|Beitragstitel||Improving efficiency of reference screening in systematic literature reviews using the RobotAnalyst text mining application: performance assessment in a systematic review on patient safety|
Background: Conducting systematic reviews is often time-consuming and requires significant human and financial resources. To perform systematic reviews more efficiently, the Cochrane Collaboration and several health technology assessment agencies now consider the use of text mining/machine learning tools to substitute second reviewers in the reference screening process. RobotAnalyst, a web-based tool for text mining and automatic classification, was developed by the National Center for Text Mining (NaCTeM), Manchester, UK and seems promising for semi-automatic screening in systematic reviews (www.nactem.ac.uk/robotanalyst).
Objectives: 1) To assess RobotAnalyst performance in identifying eligible references and reducing screening burden and time for reviewers. 2) To provide an account of reviewers’ experience with using RobotAnalyst.
Methods: For a systematic review on patient safety measures for older inpatients based on administrative health data, we searched 6 databases and identified 5503 references (title and abstract). Semi-automatic screening supported by RobotAnalyst is being performed by a junior and a senior researcher (R1 and R2, respectively). We currently compare its performance to manual screening by another pair of researchers (R3 and R4) using standard Cochrane methodology including the Covidence application. Yield, burden, and median decision time will be measured during screening. We will also report on the perceived usability of RobotAnalyst.

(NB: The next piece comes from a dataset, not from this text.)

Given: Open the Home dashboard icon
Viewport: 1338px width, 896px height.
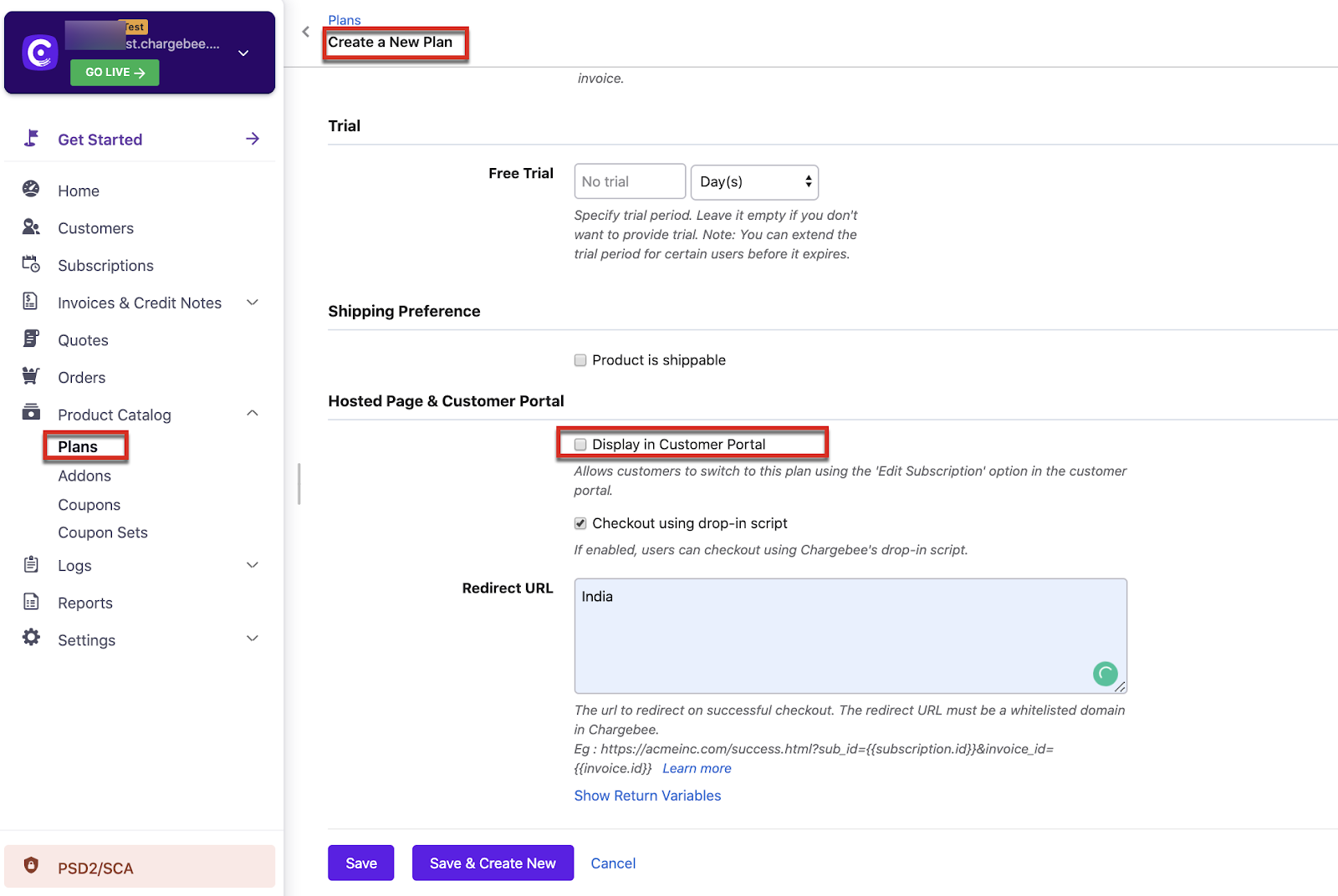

Results: Of the 5503 references, 657 (12%) were considered eligible for full text retrieval by R1. Of these, 95% (n=624) were identified after deciding on 59% of references (n=3213). It means that the use of RobotAnalyst helped save 41% of the screening workload at this stage, while retrieving the vast majority of eligible references. In addition, the median decision time was reduced from around 100 to < 20 seconds per reference after screening approximately 20% of references (n=1350). Semi-automatic and manual screening by reviewers R2, R3 and R4 are ongoing. Performance and usability assessment will be completed by August 2017.
Conclusions: Our study should help systematic reviewers decide on whether using a text-mining tool, such as RobotAnalyst, is worthwhile for complex literature searches, e.g., in health services research or public health. First results suggest that this semi-automatic approach has great potential to reduce the burden of reference screening and to speed up the review process.